ENTRIES SHOWN →
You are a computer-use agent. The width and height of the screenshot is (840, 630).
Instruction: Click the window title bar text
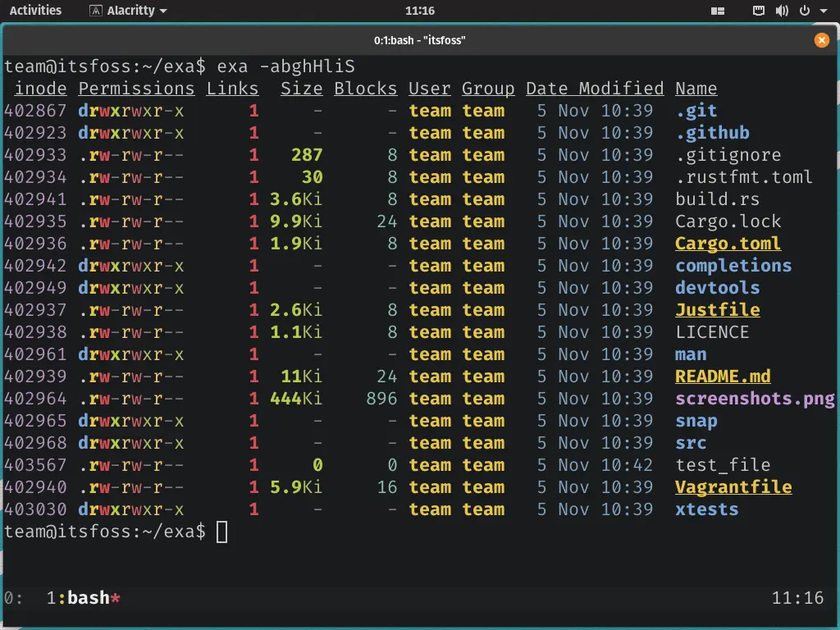[419, 39]
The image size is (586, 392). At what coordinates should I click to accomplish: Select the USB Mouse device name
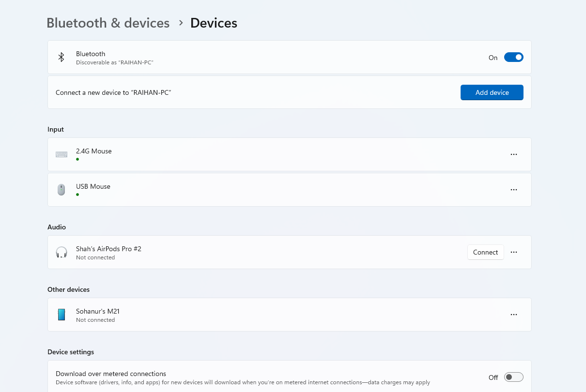click(x=93, y=186)

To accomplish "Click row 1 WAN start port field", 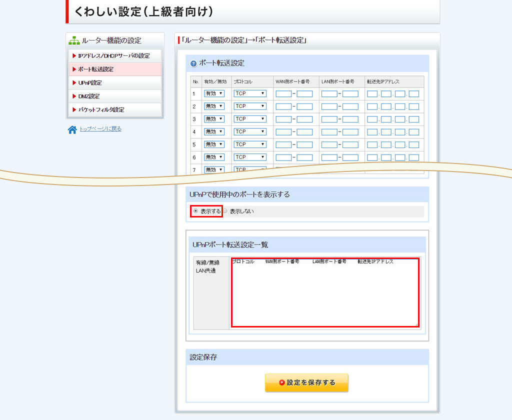I will (x=284, y=94).
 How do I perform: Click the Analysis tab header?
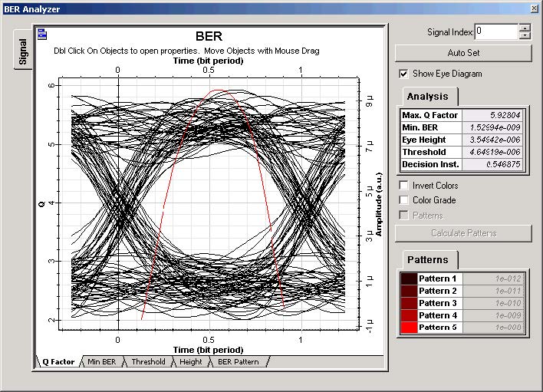click(x=428, y=97)
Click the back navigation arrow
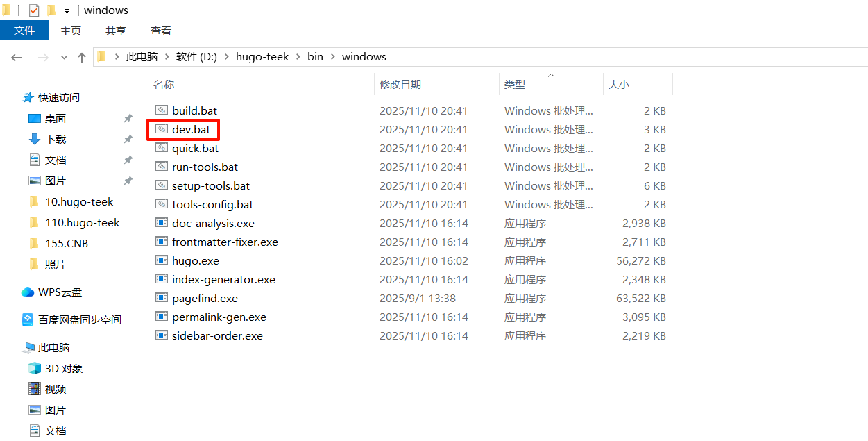 pos(17,57)
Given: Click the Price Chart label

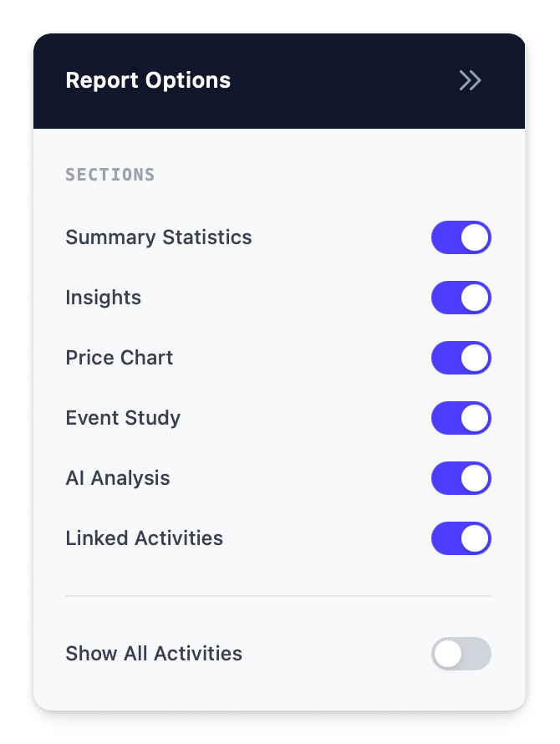Looking at the screenshot, I should [120, 358].
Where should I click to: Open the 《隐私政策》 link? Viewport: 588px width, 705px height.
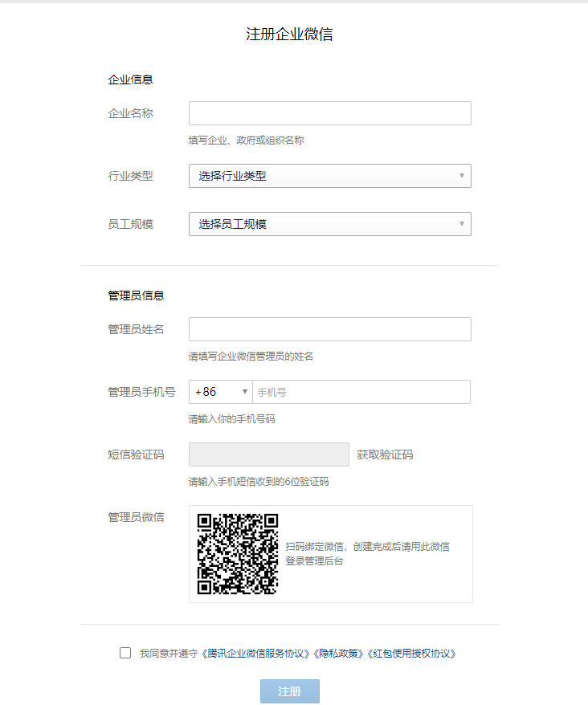click(x=339, y=654)
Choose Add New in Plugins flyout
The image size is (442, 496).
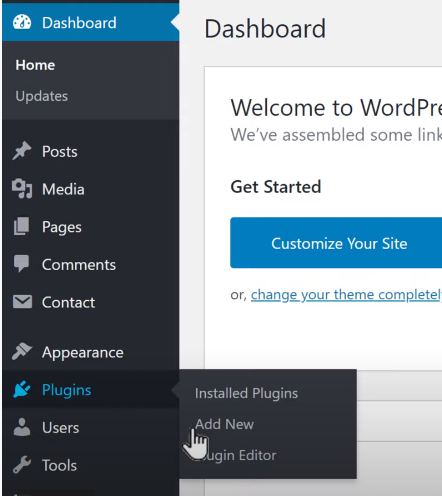pyautogui.click(x=224, y=424)
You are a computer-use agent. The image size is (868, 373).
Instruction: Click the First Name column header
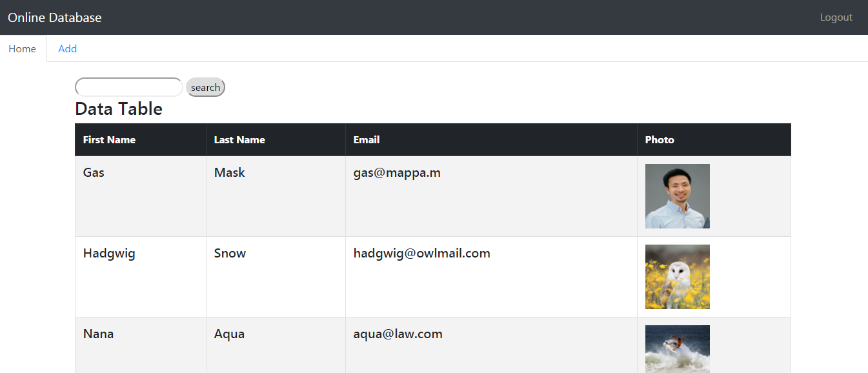click(109, 140)
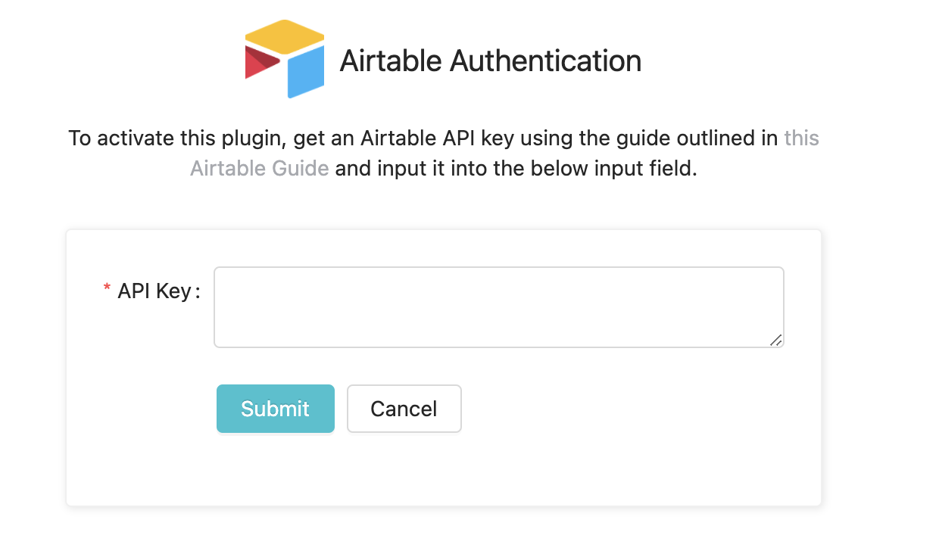
Task: Open the "this" link ending the first line
Action: click(x=801, y=138)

ACTIVITY → Exclude all pictures and reproduce exactly the lines from the one containing "Where should I" through the final line of the entries above.

RESPONSE AREA →
Where should I click to: Open the 《隐私政策》 link? Viewport: 588px width, 705px height.
click(x=339, y=654)
Choose Add New in Plugins flyout
The image size is (442, 496).
pyautogui.click(x=224, y=424)
You are a computer-use agent. The image size is (868, 373).
Instruction: Click the First Name column header
click(109, 140)
Task: Open the "this" link ending the first line
Action: click(x=801, y=138)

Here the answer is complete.